▸ OBJECTIVE
Output the stretch from the line containing "Given: Uncheck the 'from' key row checkbox" through the line containing "Looking at the", unchanged and with the pictures left out.

▸ EXTRACTED RECORDS
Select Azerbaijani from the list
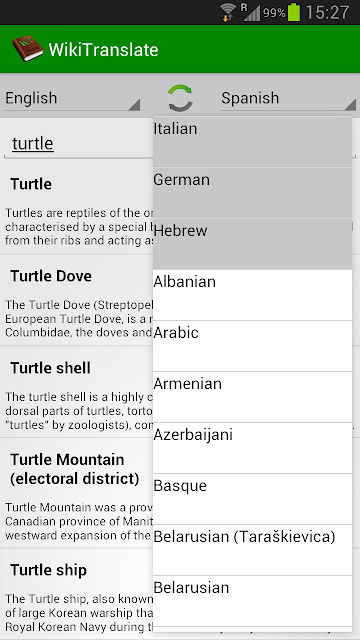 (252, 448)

* * *

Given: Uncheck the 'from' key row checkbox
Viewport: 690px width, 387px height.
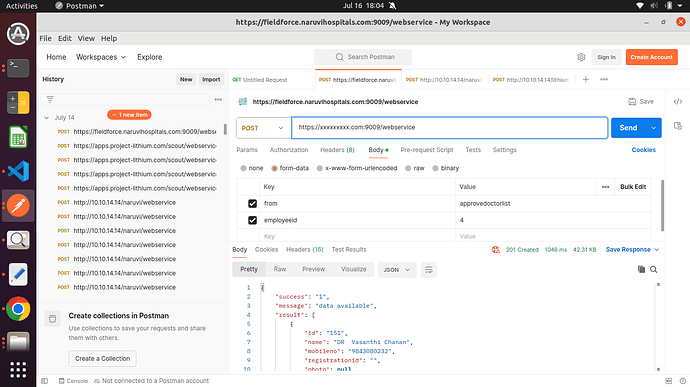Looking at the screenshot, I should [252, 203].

▸ FINISHED TASK
Given: Uncheck the 'from' key row checkbox
Viewport: 690px width, 387px height.
Looking at the screenshot, I should [252, 203].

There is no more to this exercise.